This series provides examples of the following:

  • Accidental Discovery: A lot of the animals' more useful functions comes from the designers tacking on random features on their projects that somehow manages to work.
    • The unique behaviours of the sea otter (such as swimming on their backs, wrapping themselves in kelp while sleeping to keep from drifting away (and holding hands with each other when there are no kelp), using rocks to break shells to eat their food, etc.) aren't actually added by the designers, but springs from the creature's own adaptive capabilities as a poor swimmer that has developed a taste for seafood thanks to Jupiter feeding it urchins, lobster and the like during lunch.

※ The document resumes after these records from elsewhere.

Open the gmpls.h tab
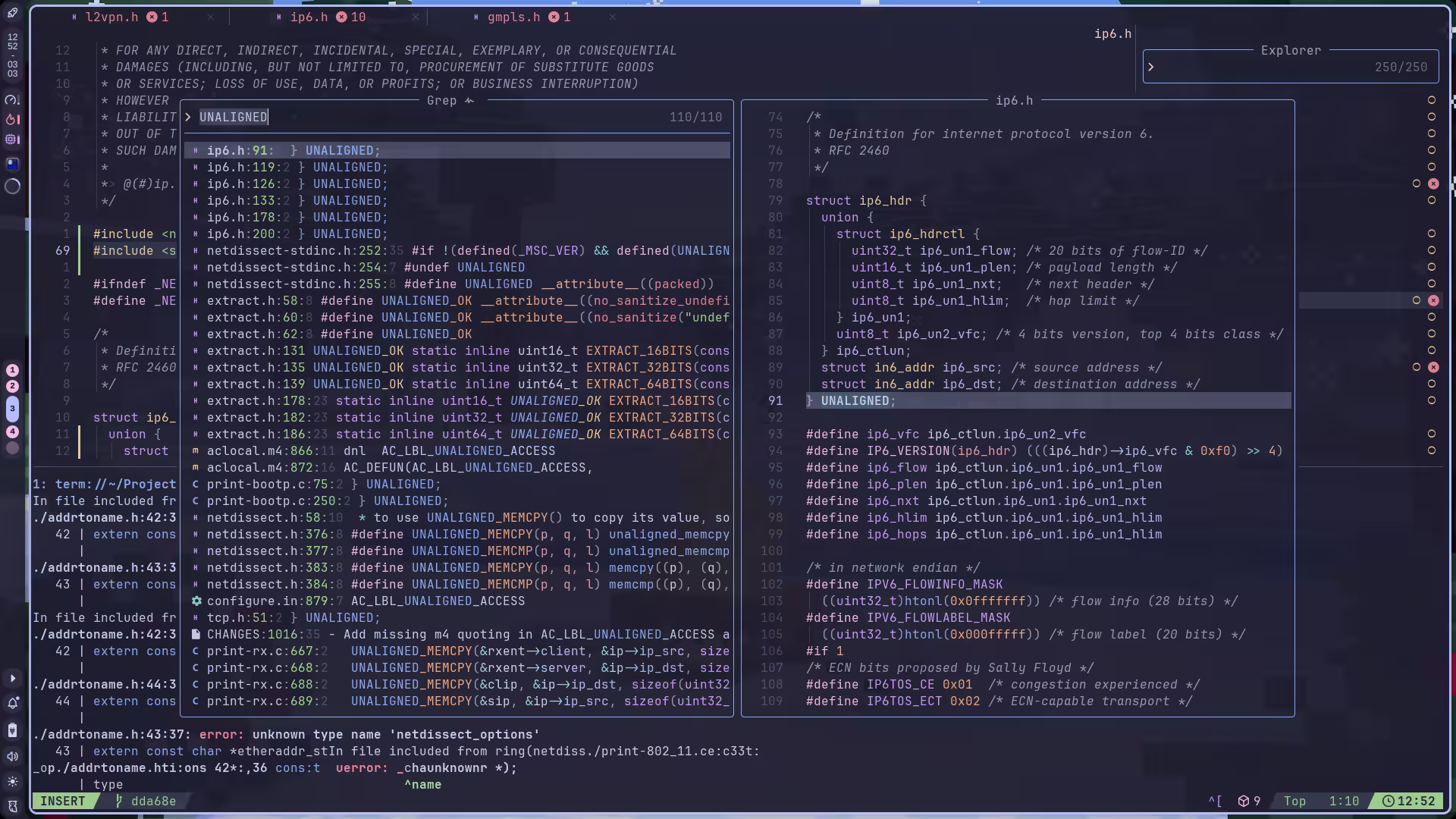tap(513, 17)
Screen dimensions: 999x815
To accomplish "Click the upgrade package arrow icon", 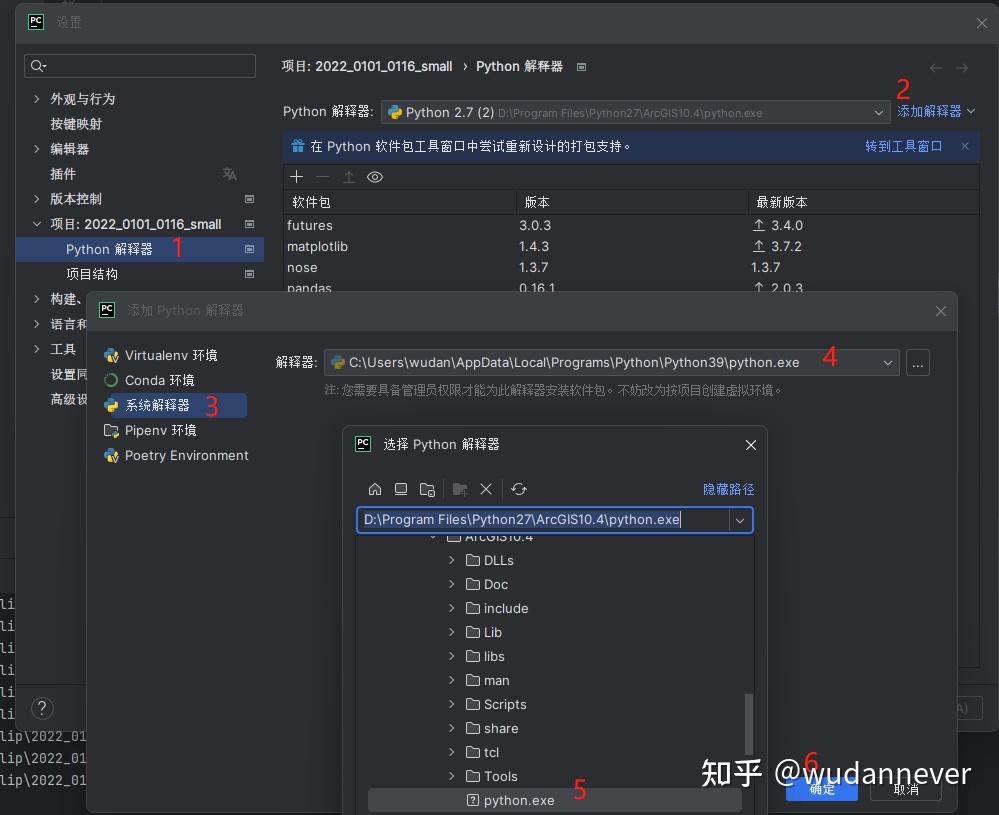I will [346, 177].
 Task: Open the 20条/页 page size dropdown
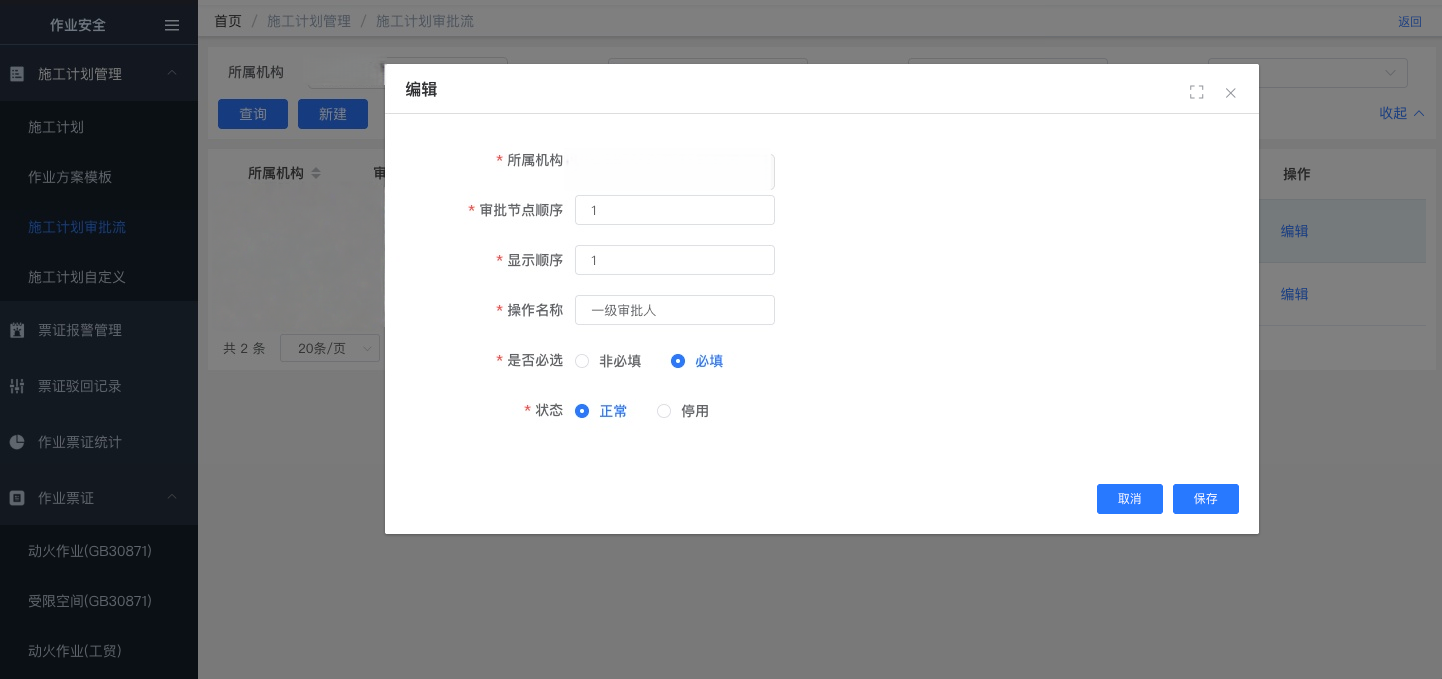pos(330,348)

    • When Jupiter and Neptune get into a design battle to develop the penguin, many of Jupiter's suggestion are just him doing the exact opposite of Neptune, but a lot of the features he comes up with (such as the penguin's barbed tongue, its ability to thermoregulate, and using snot to excrete salt water after swimming) proves to be more feasible than Neptune's suggestions. Even Jupiter himself is surprised at how so many of his ideas get picked despite his lack of forethought in suggesting them.
    • After receiving a request for "an animal that ages in reverse", and discussing the effects of aging on the sustainability of the species as a whole in Chapter 28, Saturn uses Mars's reverse-time accelerator on a horse and reverts it into its cell division phase to see if it can grow back into a horse. The organism becomes a jellyfish-like blob instead because the cell's division is unable to replicate the horse's complex design. The team decides to use the jellyfish base to fulfill the client's order instead, since it's easy to form and has a lot of predators that would prevent its population from spiraling out of control. The result is the Turritopsis nutricula.
    • In Chapter 35, Pluto is helping the Plant Department to design a "carnivorous plant that eats something other than insects". She gets stuck with the project until Mercury and Jupiter's own "useless animal" project uses her plant prototype as a toilet, inspiring the trio to create a symbiotic relationship where the "useless" animal is beneficial to a poop-eating plant by being so lazy it simply craps into the plant it's eating off of.
  • The Ageless:
    • Angels are Born as an Adult from God and never age, popping into existence with the same appearance they'll have for the rest of eternity. Something that comes in handy when the aging device malfunctions, as Shimoda is the only present member of the design team that is unaffected by it.
    • Chapter 28 discusses how agelessness, despite seeming like a good idea on paper, isn't all that great in practice. Unless they have a way of circumventing the problems that come from being genetically homogeneous as a result of the young dying from predators due to being easier to eat than adults, the entire race would end up going extinct when they get infected with a disease that affects all of them. Only species like naked mole-rats, which control the population by only having the queen reproduce and are heavily resistant to disease through both biology and their diet, can actually properly manage living an ageless existence.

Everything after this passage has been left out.